To be perfectly honest, I dont think it would make any significant difference.

It may mobilize a smidge more creatinine - so what …

And, it may mobilisze a little more muscle phosphate - all the better as that may allow more to be removed …

And, it shouldnt make material difference to the urea levels (for those who care a jot about Kt/V or PRU - which I don’t - at least, I don’t in the kind of dialysis you are accessing … which is home dialysis at an already far higher frequency and/or duration than most facility-based patients get and where, arguably, Kt/ or PRU may be more useful subsistance dialysis markers).

So … I think this post - though a good question that needs an answer - is really a storm in a tea-cup about nothing.
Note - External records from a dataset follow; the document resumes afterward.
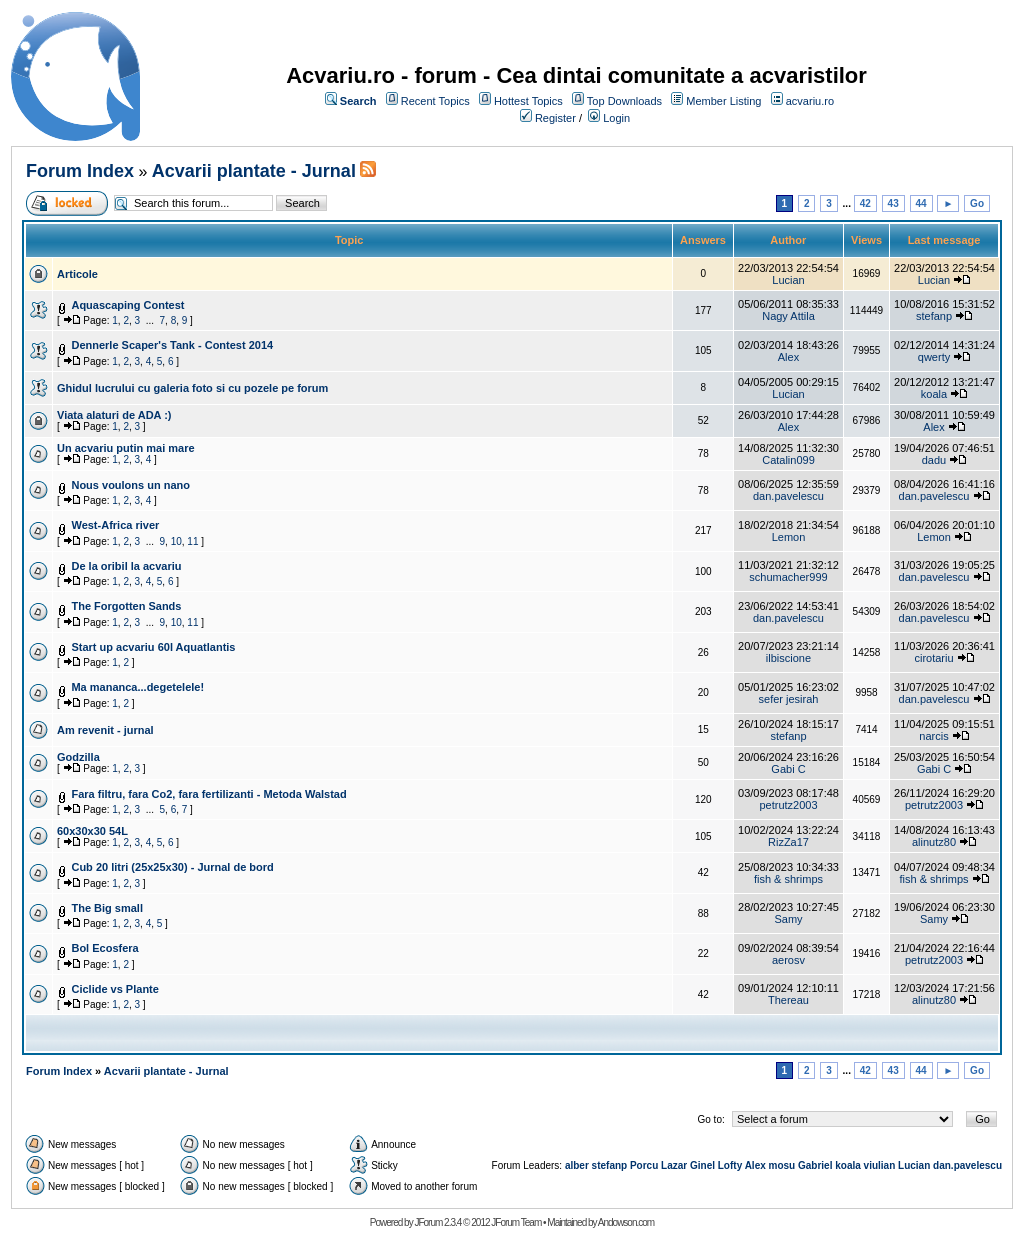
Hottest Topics (528, 101)
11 (192, 541)
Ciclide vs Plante (114, 989)
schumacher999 (788, 577)
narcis (933, 736)
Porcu (644, 1165)
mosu (782, 1165)
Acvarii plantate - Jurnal (254, 171)
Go (977, 203)
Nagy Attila (788, 316)
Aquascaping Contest (127, 305)
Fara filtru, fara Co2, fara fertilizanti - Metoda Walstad (208, 794)
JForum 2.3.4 (437, 1222)
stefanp (934, 316)
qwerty (934, 357)
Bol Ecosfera (104, 948)
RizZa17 (788, 842)
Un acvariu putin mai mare (126, 448)
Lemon (789, 537)
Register (555, 118)
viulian (880, 1165)
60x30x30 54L (92, 831)
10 (176, 541)
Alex (788, 357)
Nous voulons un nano (130, 485)
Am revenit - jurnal (105, 730)
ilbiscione (788, 658)
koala (934, 394)
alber (577, 1165)
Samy (788, 919)
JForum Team (516, 1222)
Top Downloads (624, 101)
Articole (77, 274)
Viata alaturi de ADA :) (114, 415)
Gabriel (815, 1165)
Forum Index (80, 171)
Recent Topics (435, 101)
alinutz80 (934, 842)
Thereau (788, 1000)
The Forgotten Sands (126, 606)
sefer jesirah (789, 699)
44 (921, 203)
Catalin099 (788, 460)
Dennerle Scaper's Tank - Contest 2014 (172, 345)
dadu (934, 460)
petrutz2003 (788, 805)
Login (616, 118)
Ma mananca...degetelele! (137, 687)
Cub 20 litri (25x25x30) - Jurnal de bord (172, 867)
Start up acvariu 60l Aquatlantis (153, 647)
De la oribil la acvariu (126, 566)
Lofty (730, 1165)
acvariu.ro (810, 101)
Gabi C (788, 769)
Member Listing (723, 101)
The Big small (107, 908)
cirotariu (933, 658)
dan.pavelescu (788, 496)
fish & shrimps (788, 879)
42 (865, 203)
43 (893, 203)
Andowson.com (626, 1222)
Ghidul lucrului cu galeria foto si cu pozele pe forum (192, 388)
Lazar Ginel (688, 1165)
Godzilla (78, 757)
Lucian (788, 280)
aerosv (788, 960)
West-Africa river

Massage helps patients. It makes them feel better. It makes their muscles, their joints, their bodies feel better. It helps to relieve cramp … though I would contend that cramp, in good dialysis, should be a minimal, if any, problem.

I really don’t have an issue with it - bloods or no bloods - and if the minimal effect of massage on bloods were to be significant in changing dialysis interpreatation, then it is not the massage that is wrong but the dialysis prescription and the dialysis delivery.

My view? … massage with neither fear nor anxiety.

If it helps - and it usually does (in many ways) … do it.